DOCUMENT PASSAGE -
================================

From there we continued on to the shrines nestled along the Higashiyama mountain range. After strolling through Nanzenji shrine, we continued on to my favorite, Eikando. Eikando draws huge crowds during the peak autumn foliage season, or momiji. The rest of the year it’s a fairly quiet place, which I love.
After pausing for some refreshment of matcha green tea and a red bean paste sweet cookie…
… We continued on to Ginkaku-ji, or the Silver Pavilion.
After lunch we headed for easily the most crowded spot of our trip so far: Kinkaku-ji, or the Golden Pavilion.
All day, everywhere, we saw sakura. Cherry blossom fatigue starts to set in with so many trees around, and so many people determined to capture the perfect shot. I know–poor us.
For our last dinner in Kyoto, we enjoyed the varied offerings of an izakaya. On our way to the restaurant, we blended in with the foreigner crowd on foot determined to find an excellent meal. But once we reached the restaurant, we saw nothing but Japanese customers surrounding us–always a good sign, especially in a heavily touristy area such as Gion. We ordered an assortment typical to an izakaya: grilled chicken skewers, assorted vegetables with miso sauce, a soft boiled egg nestled atop potato salad with anchovy, and steak cooked to perfection.

================================

DATA TO EXAMINE -
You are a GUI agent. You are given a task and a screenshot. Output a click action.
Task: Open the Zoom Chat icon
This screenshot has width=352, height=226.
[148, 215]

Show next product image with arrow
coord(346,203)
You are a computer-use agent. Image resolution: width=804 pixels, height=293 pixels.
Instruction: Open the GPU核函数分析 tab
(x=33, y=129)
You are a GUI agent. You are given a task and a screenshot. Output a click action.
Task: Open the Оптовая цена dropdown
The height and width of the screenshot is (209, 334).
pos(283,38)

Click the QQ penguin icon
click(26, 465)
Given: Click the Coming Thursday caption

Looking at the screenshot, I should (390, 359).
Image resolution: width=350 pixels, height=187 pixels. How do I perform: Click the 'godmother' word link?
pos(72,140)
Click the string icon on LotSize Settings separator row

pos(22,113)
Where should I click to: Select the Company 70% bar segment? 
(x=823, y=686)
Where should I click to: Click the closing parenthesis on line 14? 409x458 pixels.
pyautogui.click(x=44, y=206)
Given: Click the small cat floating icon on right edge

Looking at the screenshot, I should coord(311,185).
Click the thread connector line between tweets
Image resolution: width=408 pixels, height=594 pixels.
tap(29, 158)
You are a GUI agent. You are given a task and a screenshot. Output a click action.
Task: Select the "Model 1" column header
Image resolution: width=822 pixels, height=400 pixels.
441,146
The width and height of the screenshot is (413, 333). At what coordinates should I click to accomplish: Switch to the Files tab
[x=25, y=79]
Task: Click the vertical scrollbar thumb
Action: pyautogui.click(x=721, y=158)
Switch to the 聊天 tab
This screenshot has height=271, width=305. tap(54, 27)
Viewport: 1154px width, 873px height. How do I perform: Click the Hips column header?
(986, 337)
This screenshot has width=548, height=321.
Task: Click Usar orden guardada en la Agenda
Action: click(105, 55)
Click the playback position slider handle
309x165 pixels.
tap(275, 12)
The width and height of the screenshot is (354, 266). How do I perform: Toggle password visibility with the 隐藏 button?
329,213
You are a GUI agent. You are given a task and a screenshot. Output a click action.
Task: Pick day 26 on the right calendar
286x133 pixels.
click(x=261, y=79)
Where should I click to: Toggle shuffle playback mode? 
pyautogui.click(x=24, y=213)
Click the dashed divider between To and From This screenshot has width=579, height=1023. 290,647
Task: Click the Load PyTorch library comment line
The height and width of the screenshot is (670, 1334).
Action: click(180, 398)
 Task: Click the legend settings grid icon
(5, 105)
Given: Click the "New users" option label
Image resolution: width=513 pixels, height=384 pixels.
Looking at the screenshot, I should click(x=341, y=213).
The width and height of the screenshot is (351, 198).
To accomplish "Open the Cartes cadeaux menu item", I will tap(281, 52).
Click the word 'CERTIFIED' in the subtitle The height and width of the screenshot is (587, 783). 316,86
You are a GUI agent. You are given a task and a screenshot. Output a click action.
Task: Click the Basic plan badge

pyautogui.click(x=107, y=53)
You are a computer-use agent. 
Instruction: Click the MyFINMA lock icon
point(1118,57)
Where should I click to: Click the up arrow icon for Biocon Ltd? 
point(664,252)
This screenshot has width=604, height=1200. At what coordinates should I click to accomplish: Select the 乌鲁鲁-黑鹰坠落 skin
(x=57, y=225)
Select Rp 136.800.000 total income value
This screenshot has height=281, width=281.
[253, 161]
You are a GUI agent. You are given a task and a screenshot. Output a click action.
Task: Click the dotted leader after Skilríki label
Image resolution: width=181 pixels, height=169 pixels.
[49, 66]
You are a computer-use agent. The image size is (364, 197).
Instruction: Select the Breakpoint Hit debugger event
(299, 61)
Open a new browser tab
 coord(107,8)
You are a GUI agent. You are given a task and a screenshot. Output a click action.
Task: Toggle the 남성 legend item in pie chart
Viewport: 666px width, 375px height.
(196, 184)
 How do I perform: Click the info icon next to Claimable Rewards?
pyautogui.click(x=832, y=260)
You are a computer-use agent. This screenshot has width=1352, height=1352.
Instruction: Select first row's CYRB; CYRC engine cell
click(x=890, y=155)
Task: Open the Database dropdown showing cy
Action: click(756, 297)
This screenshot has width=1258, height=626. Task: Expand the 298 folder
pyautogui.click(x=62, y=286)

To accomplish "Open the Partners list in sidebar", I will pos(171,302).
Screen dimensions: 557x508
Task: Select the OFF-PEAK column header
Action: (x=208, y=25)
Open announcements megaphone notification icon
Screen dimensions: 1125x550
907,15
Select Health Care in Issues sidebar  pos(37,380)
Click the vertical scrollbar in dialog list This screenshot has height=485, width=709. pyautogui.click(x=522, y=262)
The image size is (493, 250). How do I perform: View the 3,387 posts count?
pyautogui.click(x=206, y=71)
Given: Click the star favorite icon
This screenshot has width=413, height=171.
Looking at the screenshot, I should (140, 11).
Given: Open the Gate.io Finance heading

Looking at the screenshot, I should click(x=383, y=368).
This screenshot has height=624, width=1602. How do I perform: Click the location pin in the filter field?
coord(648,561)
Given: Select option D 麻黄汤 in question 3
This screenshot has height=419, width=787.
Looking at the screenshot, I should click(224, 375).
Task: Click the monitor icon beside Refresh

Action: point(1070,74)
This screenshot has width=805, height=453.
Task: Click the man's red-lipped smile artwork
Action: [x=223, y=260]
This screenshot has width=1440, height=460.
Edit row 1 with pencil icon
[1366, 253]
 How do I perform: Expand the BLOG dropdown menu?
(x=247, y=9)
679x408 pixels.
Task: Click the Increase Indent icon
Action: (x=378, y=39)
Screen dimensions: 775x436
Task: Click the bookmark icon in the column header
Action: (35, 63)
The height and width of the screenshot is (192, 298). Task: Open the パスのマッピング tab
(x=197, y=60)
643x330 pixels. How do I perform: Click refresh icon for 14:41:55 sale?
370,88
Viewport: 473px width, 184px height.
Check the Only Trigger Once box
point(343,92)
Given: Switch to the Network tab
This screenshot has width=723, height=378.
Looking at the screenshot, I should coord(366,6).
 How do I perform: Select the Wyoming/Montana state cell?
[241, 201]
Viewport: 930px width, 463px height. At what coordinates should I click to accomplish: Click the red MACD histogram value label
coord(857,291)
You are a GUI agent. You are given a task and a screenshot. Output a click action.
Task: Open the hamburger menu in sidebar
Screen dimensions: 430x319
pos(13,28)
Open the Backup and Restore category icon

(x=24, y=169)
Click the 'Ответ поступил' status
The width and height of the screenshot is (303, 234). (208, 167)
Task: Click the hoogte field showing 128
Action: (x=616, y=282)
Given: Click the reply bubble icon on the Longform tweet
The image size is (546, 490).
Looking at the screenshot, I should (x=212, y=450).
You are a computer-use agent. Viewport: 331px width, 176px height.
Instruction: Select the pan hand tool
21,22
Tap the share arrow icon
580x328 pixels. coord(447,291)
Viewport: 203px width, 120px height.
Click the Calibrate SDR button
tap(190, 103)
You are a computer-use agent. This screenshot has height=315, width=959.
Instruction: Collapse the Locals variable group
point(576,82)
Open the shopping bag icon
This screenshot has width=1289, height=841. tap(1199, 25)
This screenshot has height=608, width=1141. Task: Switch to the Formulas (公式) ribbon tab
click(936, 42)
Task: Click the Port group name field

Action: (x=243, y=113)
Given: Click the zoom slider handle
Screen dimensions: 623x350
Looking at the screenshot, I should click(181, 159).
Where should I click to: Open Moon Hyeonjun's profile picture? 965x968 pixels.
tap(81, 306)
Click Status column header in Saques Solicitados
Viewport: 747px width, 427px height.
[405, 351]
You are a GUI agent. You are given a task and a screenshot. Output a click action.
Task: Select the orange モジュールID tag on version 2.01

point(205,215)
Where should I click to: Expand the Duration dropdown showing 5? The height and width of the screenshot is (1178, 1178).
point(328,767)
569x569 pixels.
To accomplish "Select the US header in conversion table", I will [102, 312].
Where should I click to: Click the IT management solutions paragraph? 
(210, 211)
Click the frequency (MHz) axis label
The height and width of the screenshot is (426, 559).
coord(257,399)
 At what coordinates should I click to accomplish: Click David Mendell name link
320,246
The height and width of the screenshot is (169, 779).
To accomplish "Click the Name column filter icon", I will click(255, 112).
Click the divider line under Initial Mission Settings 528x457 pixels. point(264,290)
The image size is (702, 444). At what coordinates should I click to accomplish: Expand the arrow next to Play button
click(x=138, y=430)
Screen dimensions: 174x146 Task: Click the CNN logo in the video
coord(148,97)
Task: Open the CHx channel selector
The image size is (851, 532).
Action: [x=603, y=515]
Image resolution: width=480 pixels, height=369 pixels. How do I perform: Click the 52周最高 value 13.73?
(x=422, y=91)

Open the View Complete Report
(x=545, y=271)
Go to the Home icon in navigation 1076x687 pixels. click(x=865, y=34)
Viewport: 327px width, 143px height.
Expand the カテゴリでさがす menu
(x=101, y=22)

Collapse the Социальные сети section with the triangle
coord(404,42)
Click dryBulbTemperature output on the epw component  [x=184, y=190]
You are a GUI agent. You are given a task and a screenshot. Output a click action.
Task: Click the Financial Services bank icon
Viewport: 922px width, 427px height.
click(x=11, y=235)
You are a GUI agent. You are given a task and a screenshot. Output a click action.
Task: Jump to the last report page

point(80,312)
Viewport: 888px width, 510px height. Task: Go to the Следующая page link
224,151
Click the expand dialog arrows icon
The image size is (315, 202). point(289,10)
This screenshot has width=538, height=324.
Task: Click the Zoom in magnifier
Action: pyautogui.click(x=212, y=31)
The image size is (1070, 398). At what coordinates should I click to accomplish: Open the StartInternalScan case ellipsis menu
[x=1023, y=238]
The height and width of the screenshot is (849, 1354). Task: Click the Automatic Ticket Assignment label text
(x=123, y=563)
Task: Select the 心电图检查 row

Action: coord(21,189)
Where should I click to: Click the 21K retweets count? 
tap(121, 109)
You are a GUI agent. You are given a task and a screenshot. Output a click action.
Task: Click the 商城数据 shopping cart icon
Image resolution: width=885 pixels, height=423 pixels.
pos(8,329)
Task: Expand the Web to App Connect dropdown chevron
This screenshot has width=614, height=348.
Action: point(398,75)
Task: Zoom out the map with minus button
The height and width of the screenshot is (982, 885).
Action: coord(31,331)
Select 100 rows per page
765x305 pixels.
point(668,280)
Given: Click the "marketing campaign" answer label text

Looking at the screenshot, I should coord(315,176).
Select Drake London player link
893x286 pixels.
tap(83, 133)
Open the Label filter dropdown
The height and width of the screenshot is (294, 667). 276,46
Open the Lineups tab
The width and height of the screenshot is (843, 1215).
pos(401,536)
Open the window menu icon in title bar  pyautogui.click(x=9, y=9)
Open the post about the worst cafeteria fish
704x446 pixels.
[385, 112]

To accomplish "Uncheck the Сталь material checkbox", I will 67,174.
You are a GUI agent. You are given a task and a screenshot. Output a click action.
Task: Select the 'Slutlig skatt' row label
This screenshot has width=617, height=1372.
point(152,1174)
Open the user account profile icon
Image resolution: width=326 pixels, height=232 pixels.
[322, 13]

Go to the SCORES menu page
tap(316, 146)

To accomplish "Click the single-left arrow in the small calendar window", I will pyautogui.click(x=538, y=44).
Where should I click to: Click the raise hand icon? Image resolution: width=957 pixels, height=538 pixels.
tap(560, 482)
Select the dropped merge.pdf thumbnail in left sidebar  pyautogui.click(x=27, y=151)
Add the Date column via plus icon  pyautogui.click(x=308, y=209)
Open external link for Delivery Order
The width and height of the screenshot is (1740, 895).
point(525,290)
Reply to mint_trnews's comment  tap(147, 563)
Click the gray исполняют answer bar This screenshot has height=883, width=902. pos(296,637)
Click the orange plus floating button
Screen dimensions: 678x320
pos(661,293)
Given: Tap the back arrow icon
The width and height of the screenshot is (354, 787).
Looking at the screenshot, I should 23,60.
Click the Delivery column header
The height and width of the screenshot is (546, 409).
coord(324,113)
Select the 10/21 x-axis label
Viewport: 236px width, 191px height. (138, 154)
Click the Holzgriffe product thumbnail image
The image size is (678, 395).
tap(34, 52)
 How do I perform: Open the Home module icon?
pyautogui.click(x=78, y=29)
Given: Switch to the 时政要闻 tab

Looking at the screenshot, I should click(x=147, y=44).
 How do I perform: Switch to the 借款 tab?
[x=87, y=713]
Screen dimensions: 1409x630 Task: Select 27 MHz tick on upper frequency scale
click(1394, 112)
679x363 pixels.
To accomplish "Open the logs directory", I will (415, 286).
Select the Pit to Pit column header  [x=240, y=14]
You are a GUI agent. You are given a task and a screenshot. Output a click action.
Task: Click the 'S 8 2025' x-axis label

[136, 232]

================================

TO DO -
[A] In the Kyoto travel account, what refreshment did the travelers pause for before heading to Ginkaku-ji?
[B] Pick up the Kyoto travel account after its last sentence and carry it forward.

OUTPUTS IN ORDER -
[A] Matcha green tea and a red bean paste sweet cookie.

[B]
It capped off a lovely day with amazing sites, perfect weather, so much sakura, and the best company.
Tomorrow we board our final Shinkansen: back home to Yokohama.
I can’t believe that it’s only day two of our trip! We’ve seen and done so much already.
This morning we headed out to the Hiroshima Peace Memorial Museum. Loyal martayaki readers may recall that I visited this museum back in 2016 when Grandpa Don came to visit. The experience was a bit different this time due to a recent renovation–but still utterly gut wrenching.
After the museum we strolled past the Children’s Peace Monument and Genbaku (Atomic Dome). At all three sites the size of the crowds struck me. Here is probably the least fun thing you can do on vacation, looking at photos of brutal death and destruction. Yet people care, and spend their free time learning about such dark times in history. It gives me hope.
Right as we were leaving the museum, my friend Marcos sent me a suggestion to check out a building that his architect grandfather designed. Since the building was only a few minutes walk away, we headed over to see it for ourselves.
Built in 1936, the building originally served as the Hiroshima branch of Bank of Japan; it survived the nuclear blast and now serves as an exhibition space. We enjoyed the photo exhibit on display.
After a quick lunch, we boarded yet another shinkansen, this time bound for Kyoto.
After relaxing in our hotel for a bit, we headed for Kyoto’s busiest tourist site, Fushimi Inari shrine. It’s not only the most visited tourist attraction in Kyoto but also in all of Japan. The late afternoon visit proved to be a wise choice; we experienced fairly uncongested pathways as well as the Golden Hour for photography, right before sunset.
We enjoyed a traditional Izakaya dinner then called it a night, enjoying the sites on our stroll back to the hotel.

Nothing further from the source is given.